Time heals all wounds, but in a competitive world, to restore confidence in
the marketplace the US will quickly need to establish unprecedented levels of
transparency amongst marketplace buyers and sellers.
Former President Ronald Reagan was known for his expression to 'trust but
verify,'" said Tapscott, in a speech Wednesday morning to a Securities
Industry and Financial Markets Association conference in New York. "Reagan was
right. In today's context, we need to use new technologies so that buyers of
complex financial instruments such as collateralized debt obligations know
exactly what they are purchasing."
"For example, investors should be able to "fly over" and "drill down"

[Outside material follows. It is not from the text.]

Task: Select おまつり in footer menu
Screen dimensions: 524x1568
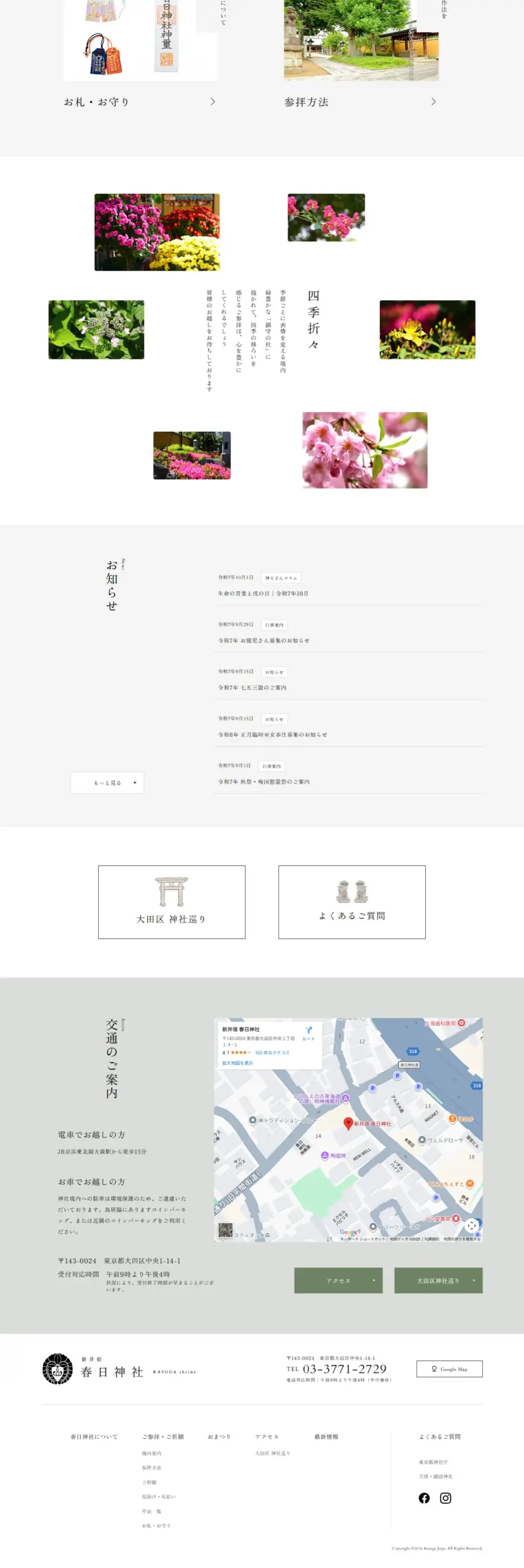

into a CDO's underlying assets. With full data, they could readily graph the
payment history, and correlate information such as employment histories,
recent appreciation (or depreciation), location, neighborhood pricings,
delinquency patterns, and recent neighborhood offer and sales activities. Now
that AAA ratings have proved worthless, currently investors don't have a
glimmer of what they are being asked to buy. And they won't start buying until
they fully understand what they are purchasing, and that the price is fair.
"A similar approach could apply all the way up the CDO chain. To improve
the efficacy of "mark to model" methodologies (which are often the only
alternative for thinly traded CDOs), banks and institutional investors could
create wiki-based open-source pricing algorithms. These would complement true
market pricing as trades occur, and would also form a more robust basis,
especially in combination with richer "drill-down" data, for marketing
structured products in the first place. As participants develop experience and
trust around these collaborative models, key investors such as hedge funds
could even share their detailed holdings into "double-blind" value-at-risk
databases. No one participant would be able to see the detailed holdings of
others (hence, double-blind), but all would have access to aggregate data.
This would help everyone (including regulators and the Fed) to assess
systematic risk. For instance, this kind of database would have highlighted
much earlier that many forms of Credit Default Swap were triple-underwritten,
meaning banks had sold $3 of coverage for every $1 of underlying asset (as if
2 other people had bought insurance on your house, in addition to you).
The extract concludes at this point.